Depression is common among those suffering from heart disease. The problem is especially acute in female patients. But women, take heart. A new, single-sex rehabilitation program developed specifically for you is providing inspiration for health-care providers around the country.
The program was developed at the University of South Florida in Tampa. It offers a more individualized approach to cardiac rehabilitation that eases patients into making healthy lifestyle changes. Why? U-S-F doctors involved with the method believe that patients get overwhelmed if confronted with a laundry list of major behavior changes, such as quitting smoking, exercising regularly and eating healthier.
The U-S-F program instead acknowledges the difficulty associated with change and provides patients with motivation to take the heart smart steps they need to follow. The strategy appears to be working, according to the school’s research. Doctors there studied two-hundred and twenty-five patients, who averaged sixty-three years old. One group attended a traditional twelve-week cardiac rehab program, while the others did a twelve-week women-only program that emphasized lifestyle education and exercise.
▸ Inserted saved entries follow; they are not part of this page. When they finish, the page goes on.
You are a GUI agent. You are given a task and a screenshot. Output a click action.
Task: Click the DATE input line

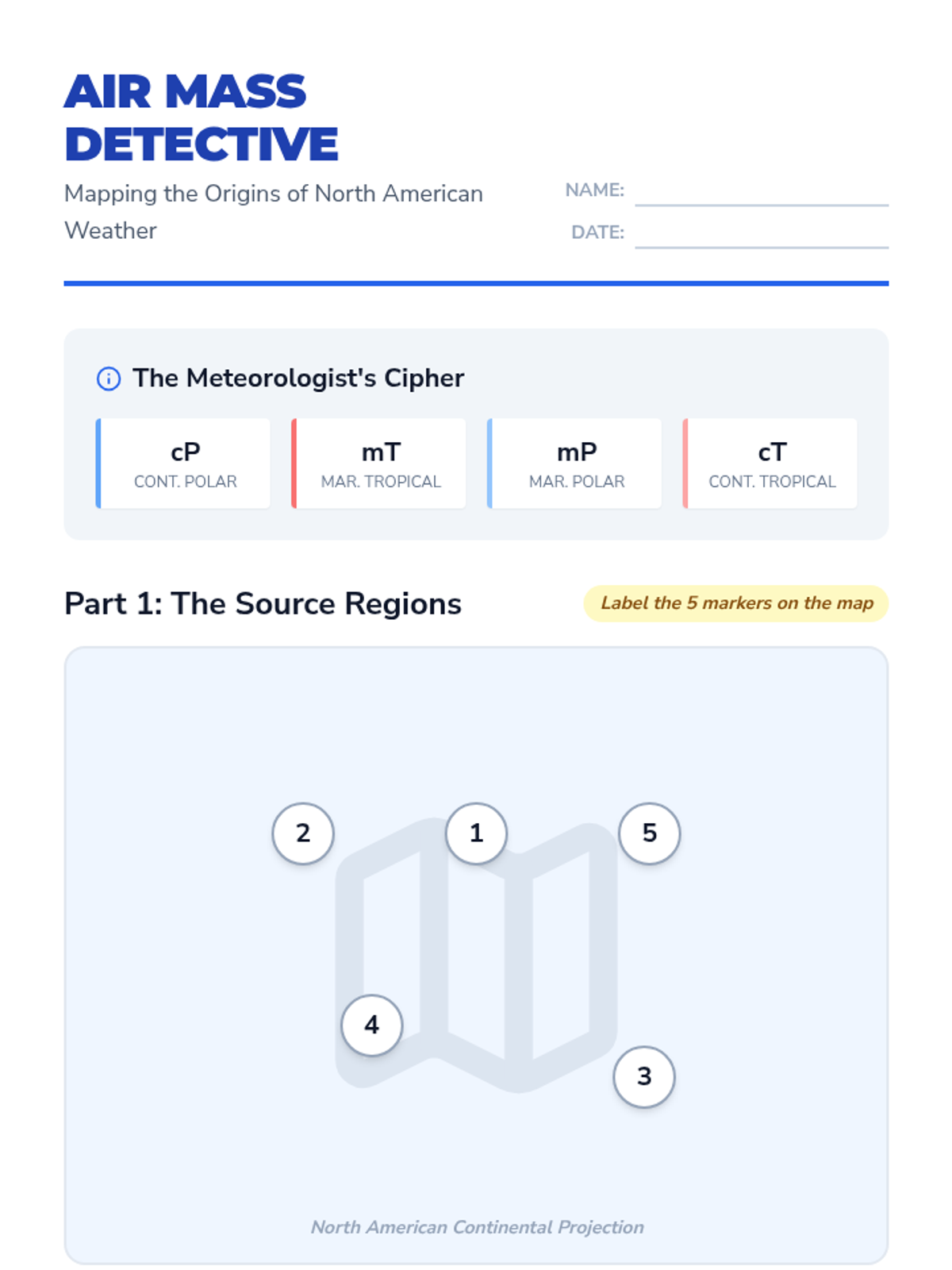(762, 236)
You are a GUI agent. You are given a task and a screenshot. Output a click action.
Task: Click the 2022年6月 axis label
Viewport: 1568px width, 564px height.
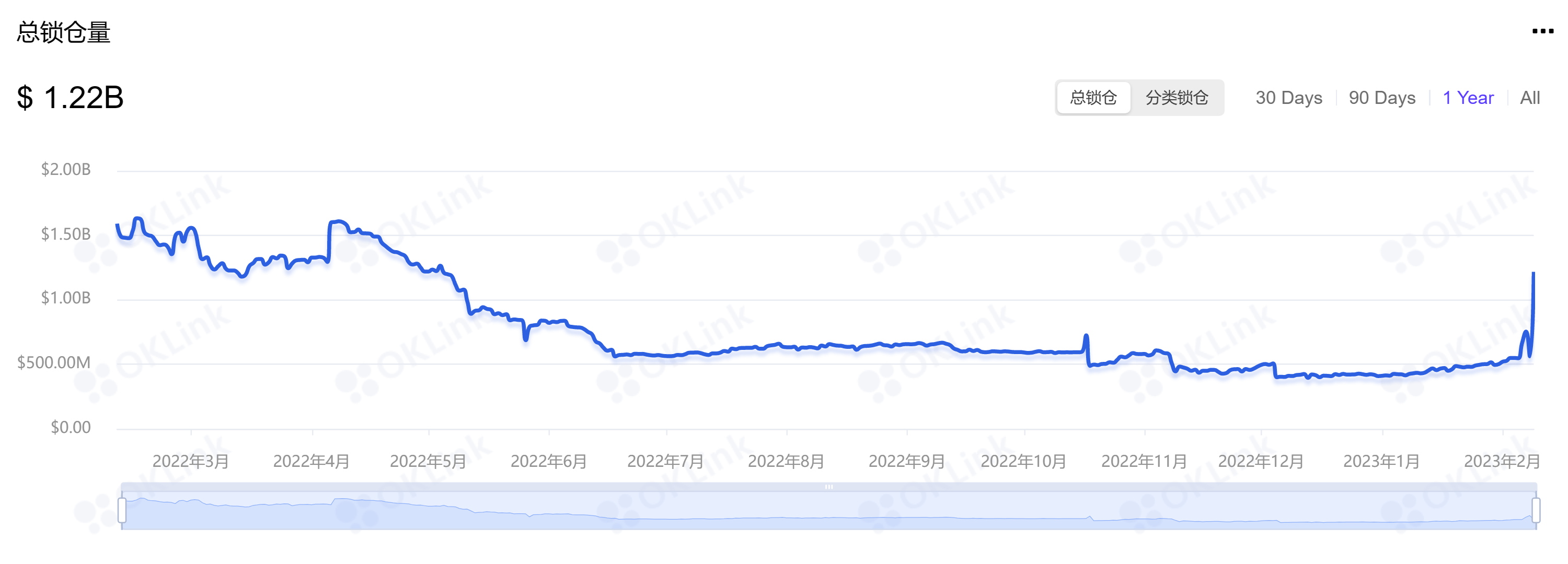point(548,461)
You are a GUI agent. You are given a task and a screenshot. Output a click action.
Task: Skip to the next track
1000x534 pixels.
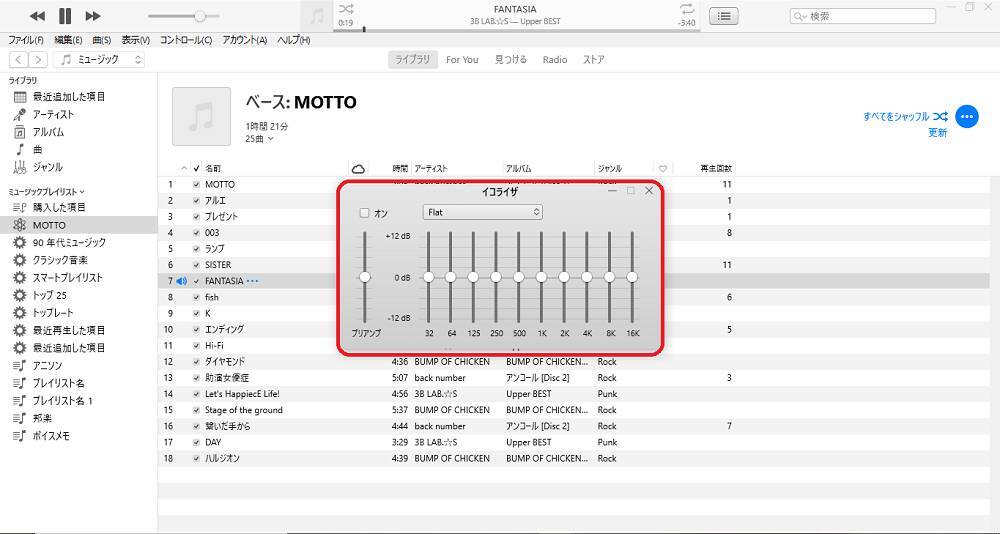point(93,16)
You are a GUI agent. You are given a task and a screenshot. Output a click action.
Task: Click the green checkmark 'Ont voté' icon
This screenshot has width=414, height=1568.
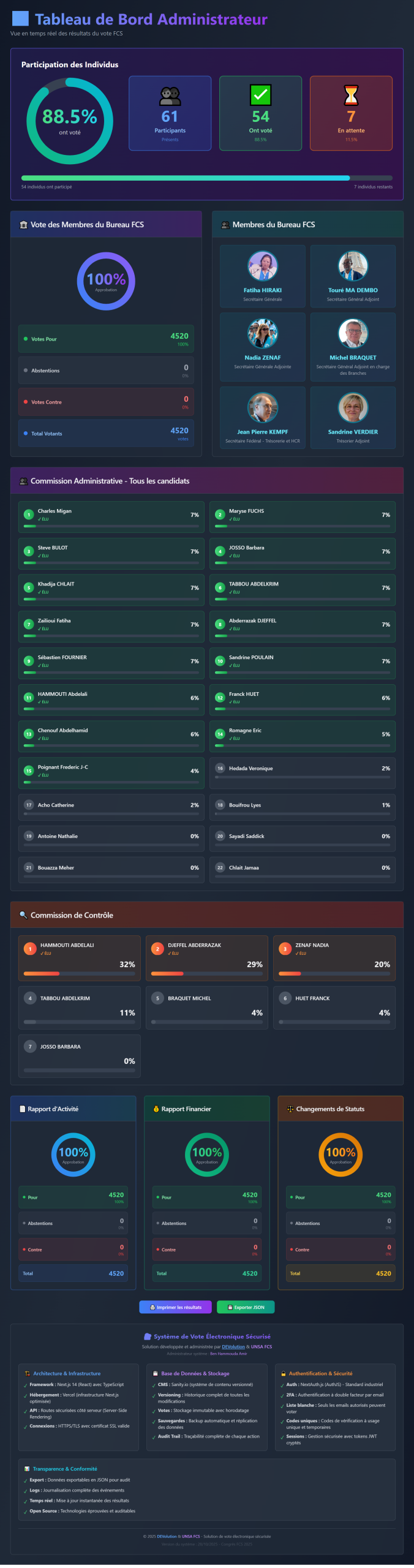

The women’s symptoms of depression were measured immediately after they completed the program and then again six months later. Those in the traditional program showed a drop in depression scores from sixteen-point-five to fourteen-point-three. However, the patients in the women-only program plummeted from seventeen-point-three to eleven. Six months later, those in the traditional program scored fifteen-point-two, compared with thirteen in the women-only program.
The findings are important because depression can cause patients to abandon or neglect their care. So women unite… it could lead to a healthier future.